Lucien abrió los ojos. No le dijo que temblaba por dentro. No le dijo que su poder, cuando se empujaba más allá de lo tolerable, pedía un precio que él había pagado otros inviernos: días perdidos, nombres borrados, hemorragias que nadie podía explicar.
Fue entonces cuando una criada, pálida como una vela recién prendida, irrumpió en la galería.
—Señor —dijo, mirando a Lucien sin reconocerlo del todo—. Lord Ashcroft solicita la presencia del joven Gabriel para el brindis.
El brindis. La cuerda perfecta. Lucien sintió el jalón y supo que no era una invitación: era una sujeción. Los Ashcroft ataban con cristales y sonrisas.
—Iré —respondió Gabriel, antes de que Lucien pudiera detenerlo. Lo dijo con su voz y con otra por debajo, como si una segunda garganta susurrara en él. Y echó a andar.
Lucien lo alcanzó, le tomó la muñeca.

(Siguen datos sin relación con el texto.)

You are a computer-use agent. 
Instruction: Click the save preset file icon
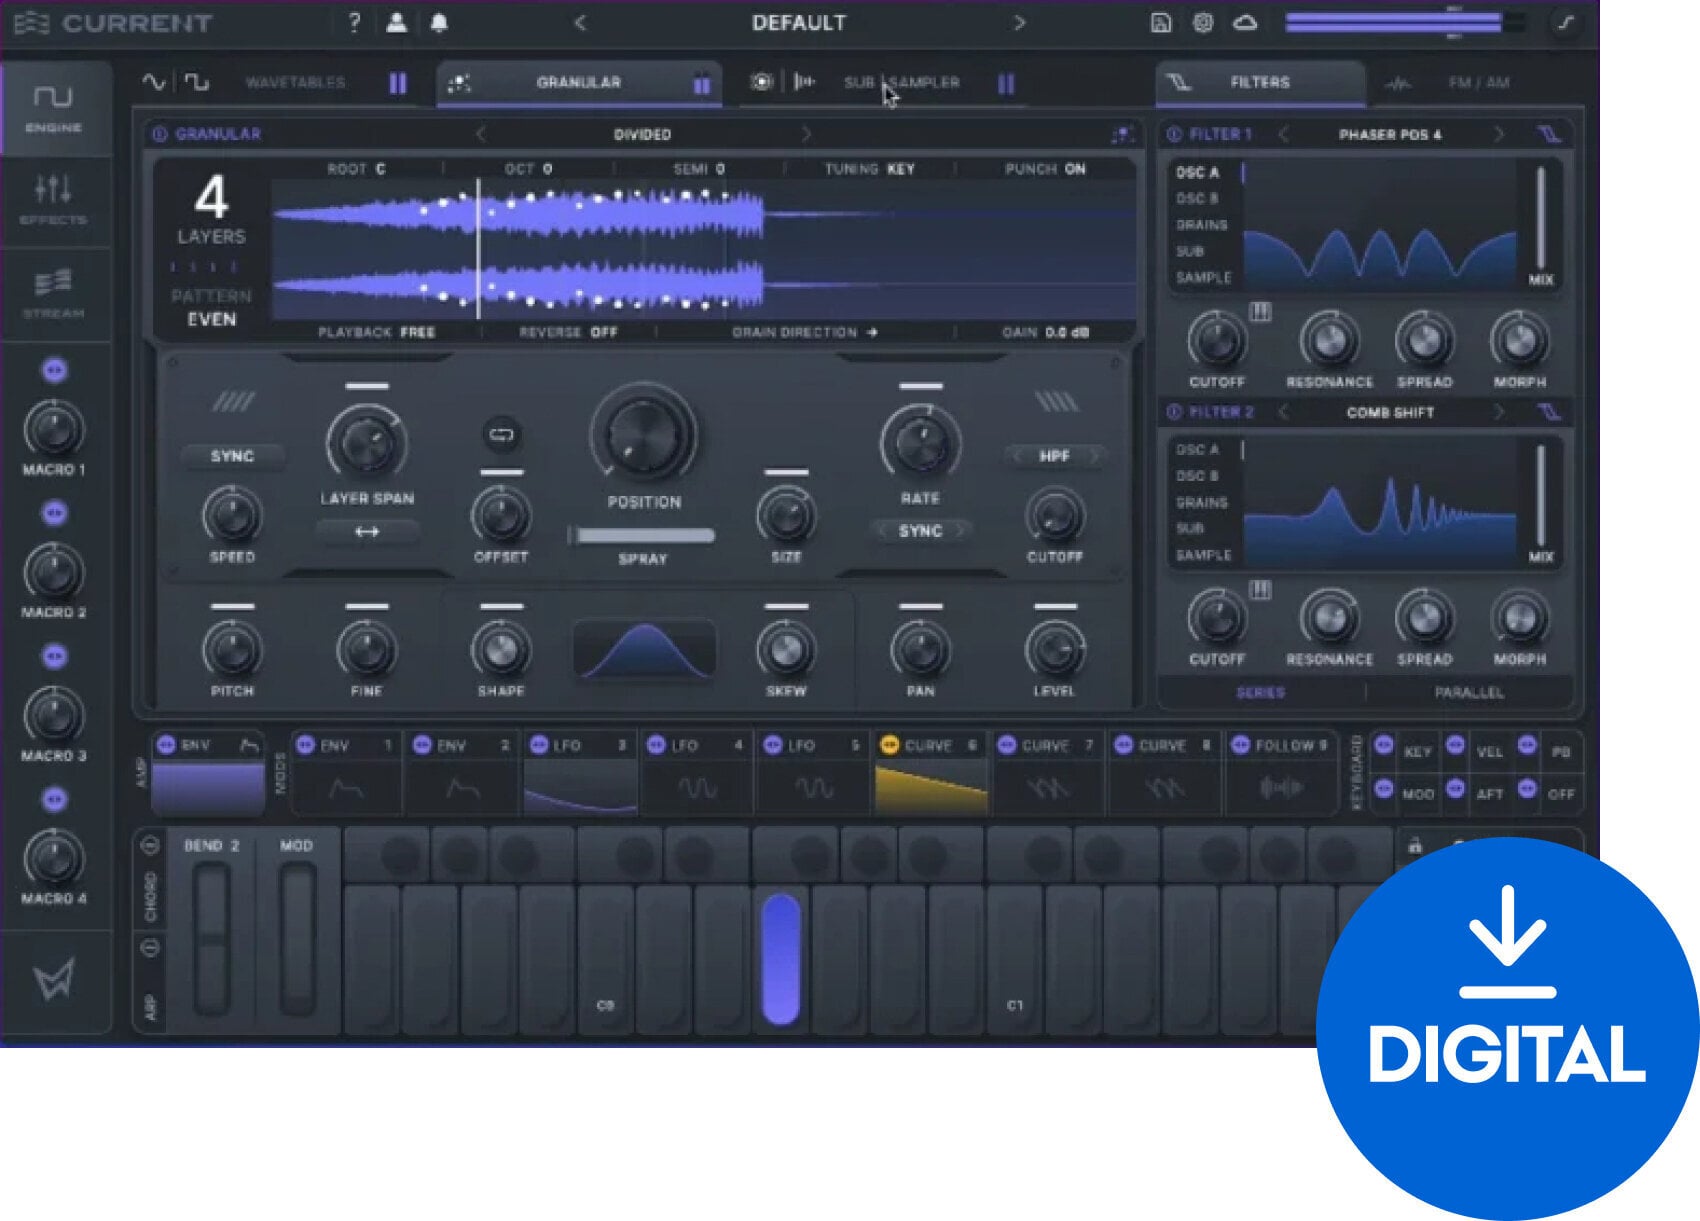(1160, 22)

Un destello —mínimo, íntimo— recorrió la piel de Gabriel, vibrando como una cuerda tensa. Aquella vibración no venía de él. Venía de Gabriel.
¿Y eso? Lucien parpadeó, sorprendido.
—¿Qué? —preguntó Gabriel, deteniéndose. Las velas hicieron una ola lenta encima de los dos.
—Nada —mintió Lucien, pero su mirada ya examinaba a Gabriel como quien recorre una página con un nombre escondido en el margen. La sensibilidad de Gabriel no era solo una puerta abierta a los depredadores: era, también, una fuente. Dormida. Imberbe. Pero real.
No hubo tiempo para más. El salón se tragó su pequeño mundo y se lo devolvió convertido en espectáculo. Dorian estaba de pie al centro, una copa con líquido ámbar brillando como un ojo de gato. Alto, impecable, el pelo recogido con un cuidado que jamás delataba el esfuerzo. La sonrisa exacta.
—Señoras y señores —anunció—, esta noche celebramos la generosidad de Londres… y la belleza de lo improbable. —Sus ojos encontraron a Gabriel con una dulzura que hubiera engañado a cualquiera que no supiera leer la palabra “posesión”—. Señor Gabriel… ¿nos concede el honor?